◆ Your instructions:
List each line of the data below that contains the word "callout". Case counts, so a line with different capitalization doesn't match.
------ Excerpted data ------
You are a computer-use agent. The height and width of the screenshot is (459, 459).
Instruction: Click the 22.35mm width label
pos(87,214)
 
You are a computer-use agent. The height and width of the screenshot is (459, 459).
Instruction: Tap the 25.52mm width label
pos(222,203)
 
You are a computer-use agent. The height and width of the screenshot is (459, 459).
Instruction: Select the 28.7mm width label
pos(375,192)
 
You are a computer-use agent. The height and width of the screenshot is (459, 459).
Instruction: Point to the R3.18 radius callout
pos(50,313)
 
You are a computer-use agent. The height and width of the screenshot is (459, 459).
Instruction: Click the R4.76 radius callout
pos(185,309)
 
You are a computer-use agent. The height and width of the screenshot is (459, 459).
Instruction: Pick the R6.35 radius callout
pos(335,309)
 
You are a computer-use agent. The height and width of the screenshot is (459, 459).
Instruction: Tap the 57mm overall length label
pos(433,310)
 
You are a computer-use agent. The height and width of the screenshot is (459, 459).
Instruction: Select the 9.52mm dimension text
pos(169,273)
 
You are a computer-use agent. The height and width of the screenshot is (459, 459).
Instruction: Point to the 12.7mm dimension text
------
------ Excerpted data ------
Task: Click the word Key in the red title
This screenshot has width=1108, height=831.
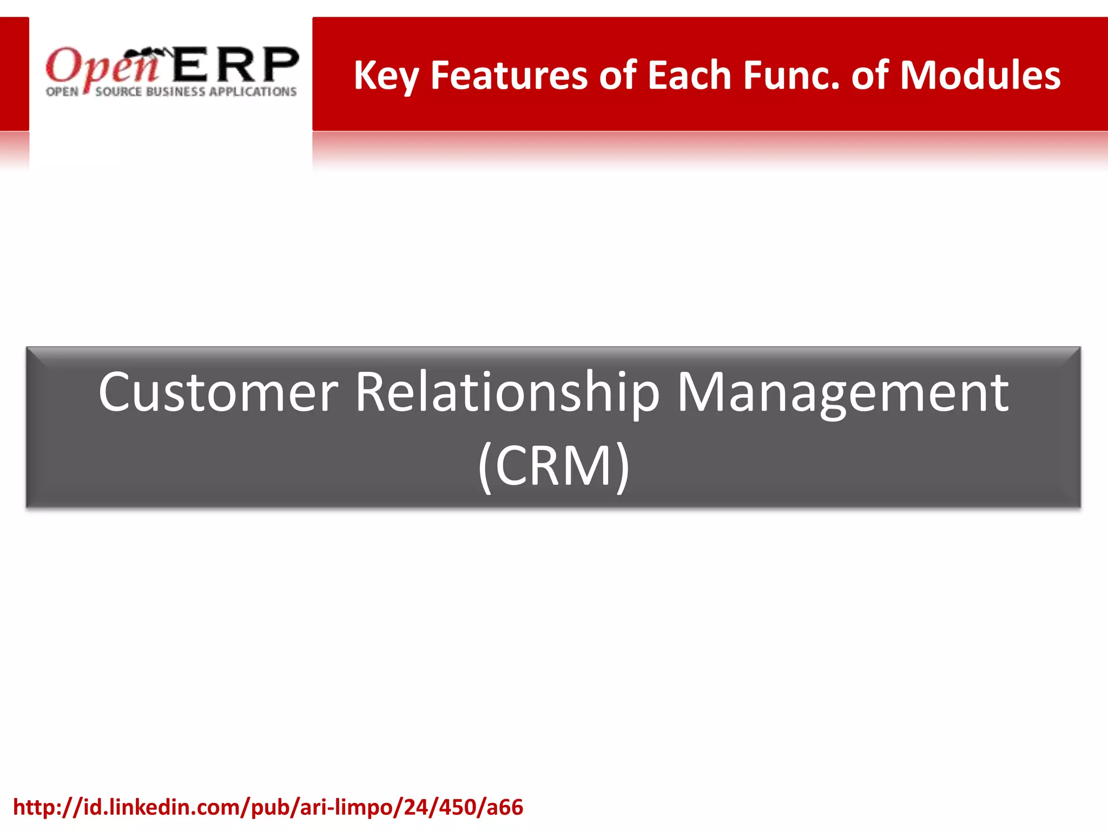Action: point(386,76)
------
------ Excerpted data ------
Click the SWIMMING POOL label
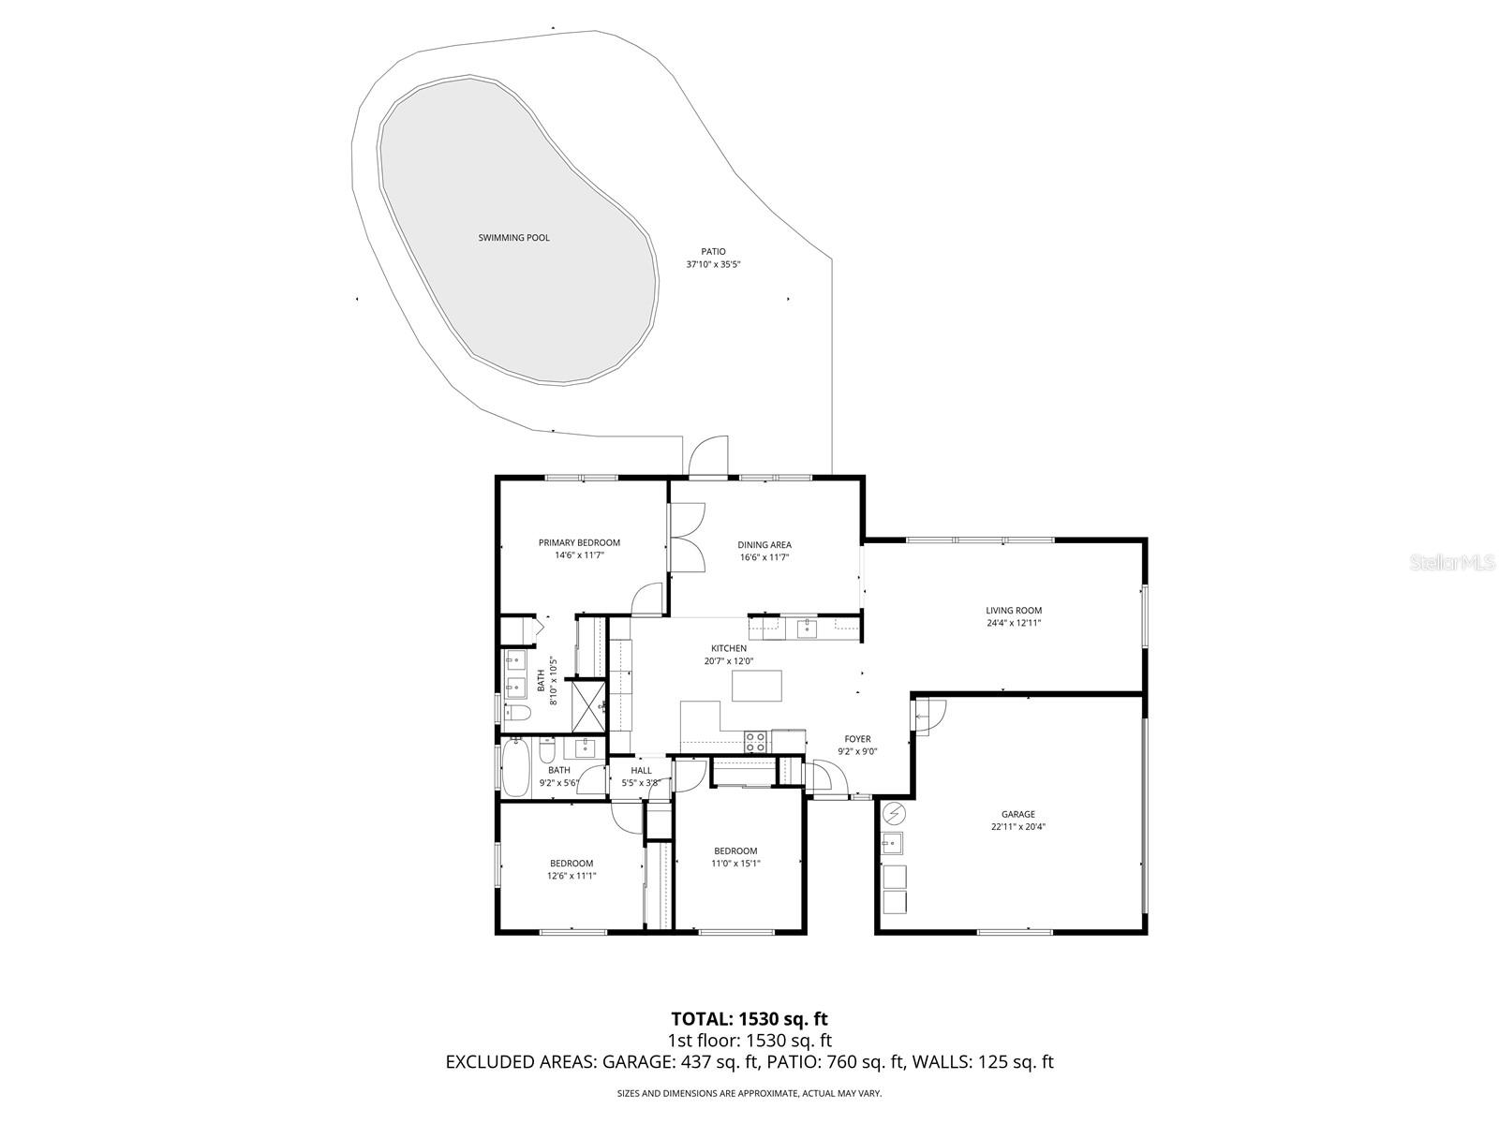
------
◆ Exercise solution:
Instruction: Point to the R3.18 radius callout
Instruction: Click the R4.76 radius callout
Instruction: Pick the R6.35 radius callout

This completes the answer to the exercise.